David and I, along with many others from 102 Fd Wkshps, 5 Coy, 2 GH
and 1 Fd Hyg Coy share the dubious distinction of having been
housed in the asbestos clad barracks which once stood at Ingleburn,
N.S.W. This connection came to light when David, as the Member
Representing the Armed Forces asked me how I came to be there
getting a medal. I said that as a National Serviceman my unit had
been 1 Fd Hyg Coy and that we had been stationed at England road
Ingleburn and, among other things how we had camped beside the old
WWII huts whilst the PWD workers prepared them for our occupation,
beavering away without any protective clothing in the dusty,
dilapidated old buildings. He recalled how as a young subaltern he
had been stationed there sometime after 1972 with 102 Fd Wkshps.
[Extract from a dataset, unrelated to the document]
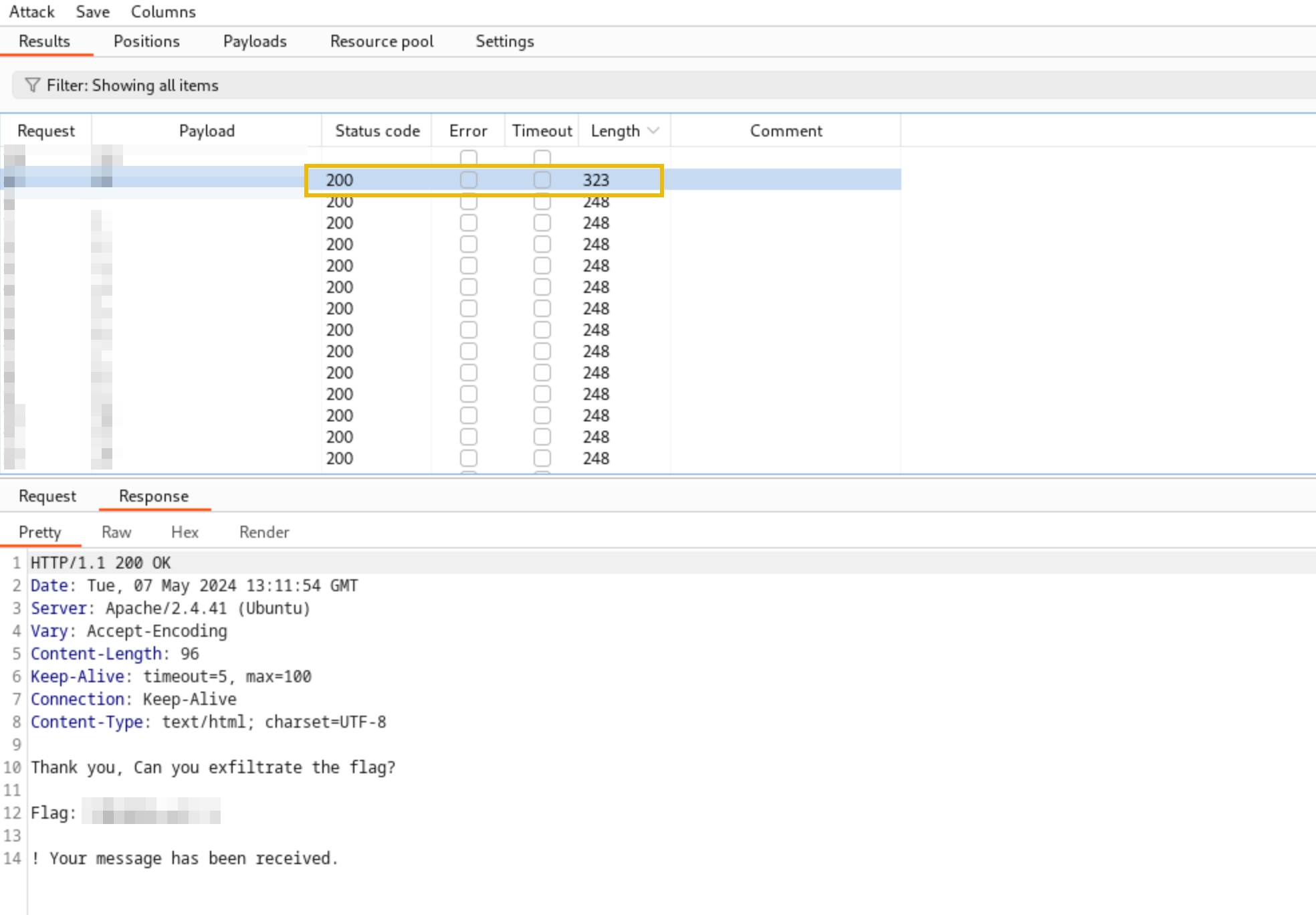Open the Columns menu

coord(163,11)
And with a somewhat fatalistic sigh confessed he and his comrades
performed extensive repairs and alterations to their barracks and
workshops, similarly without respirators or other protective
clothing. It was all a parallel with us spraying cookhouses, mess
halls, barracks, huts, small ships, HMAS Sydney III etc. with
Dieldrin and Malathion, all unprotected, and we have photographic
evidence to prove it. Something to do with our
immortality.
David remembered
1 Malaria Research Unit behind 2 Camp Hospital but not 5 Coy and
neither us nor 2GH. He was in good company, as at the time the
Department Of Defence and The Army History Unit and GHD and
Caroline Kelly and Olga Strachan all claimed ignorance of our
collective occupancy of the Ingleburn Camp Site.